DATA FOR THE TASK:
Content starts
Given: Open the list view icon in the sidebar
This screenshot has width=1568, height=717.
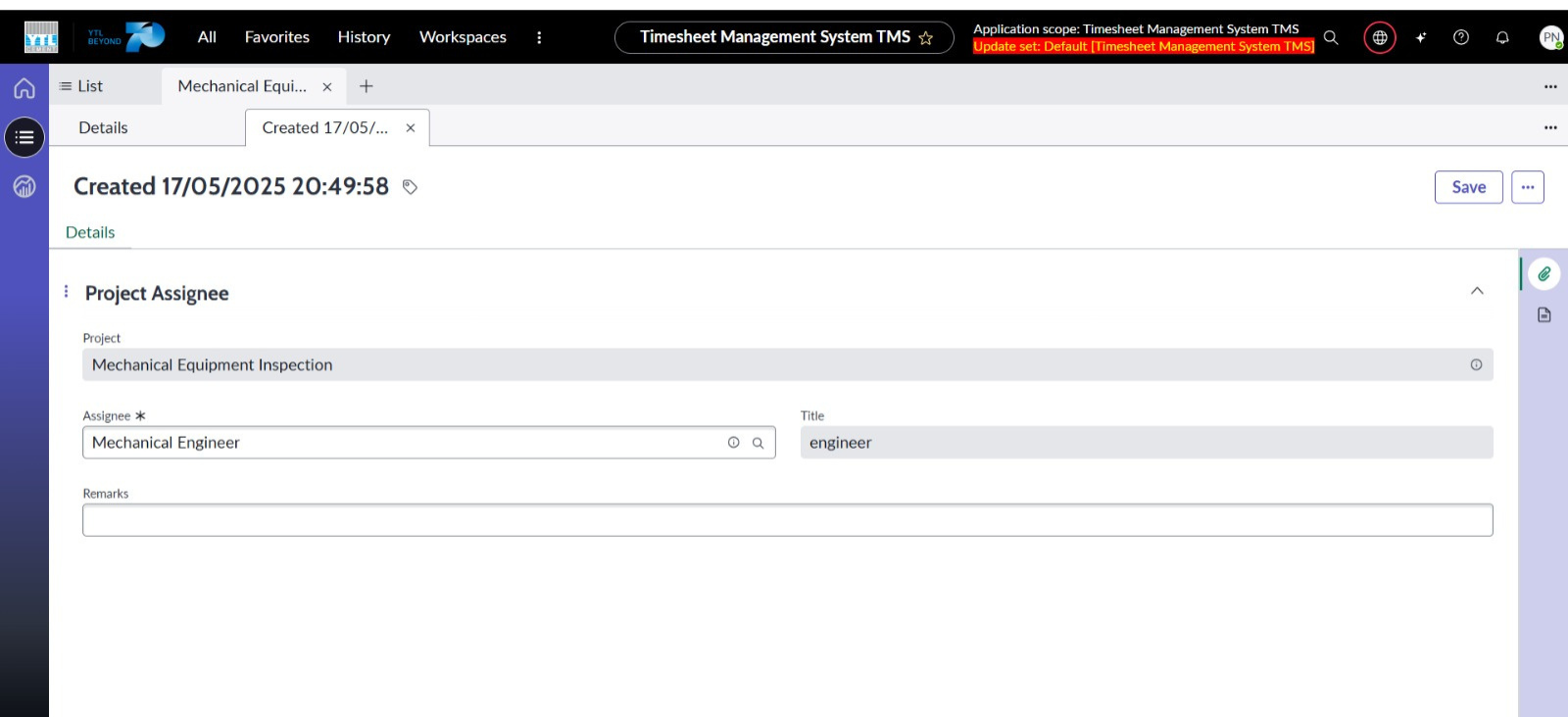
Content ends
Content starts
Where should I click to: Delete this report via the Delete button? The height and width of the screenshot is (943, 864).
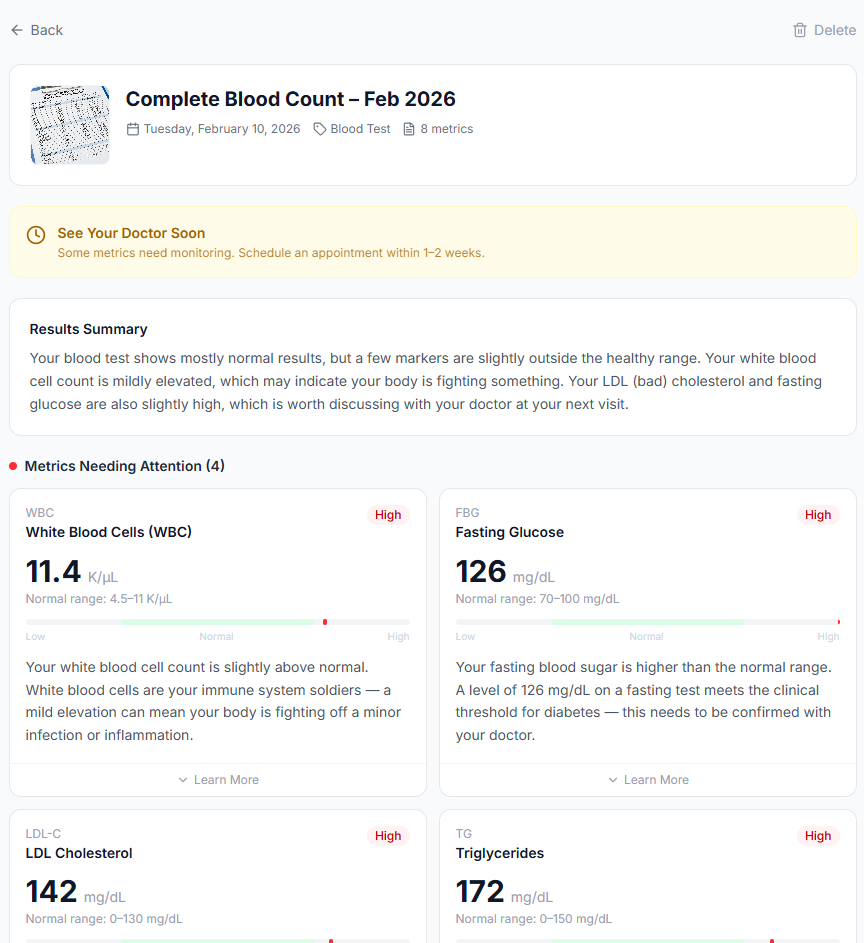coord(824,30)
Content ends
Content starts
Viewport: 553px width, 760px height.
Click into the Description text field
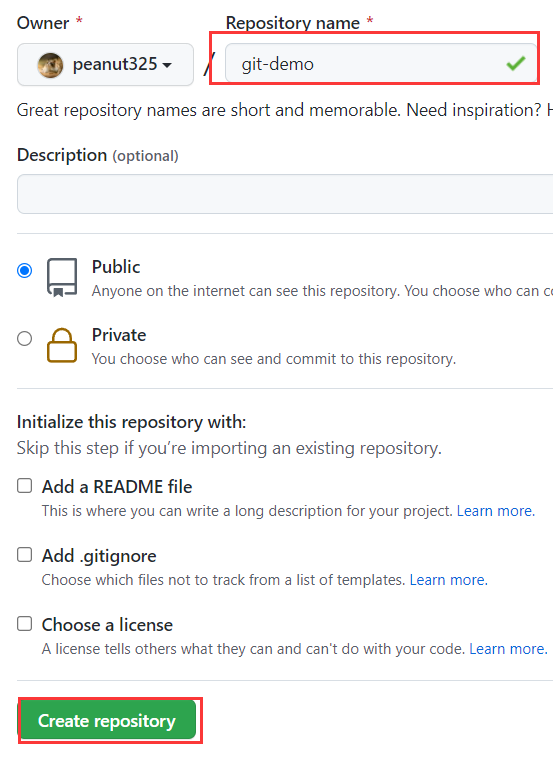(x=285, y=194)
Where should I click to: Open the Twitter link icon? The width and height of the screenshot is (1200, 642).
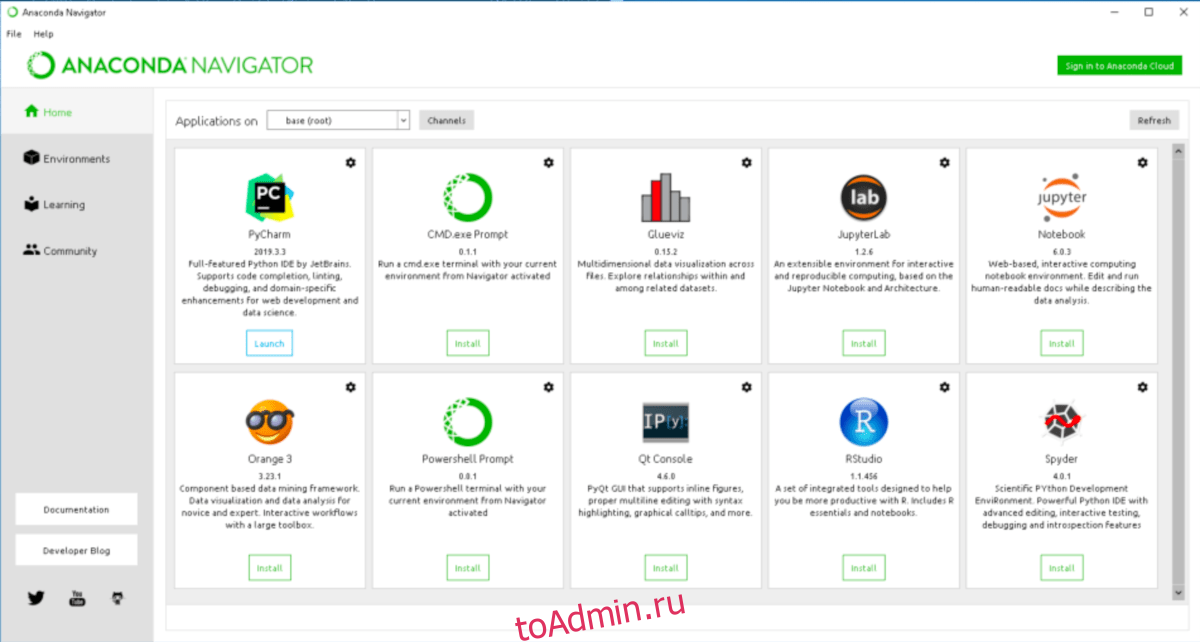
Content ends
TASK OBJECTIVE: Scan the material for lines that hold the word "icon", then say how many there are and nothing else.

REPLY: 2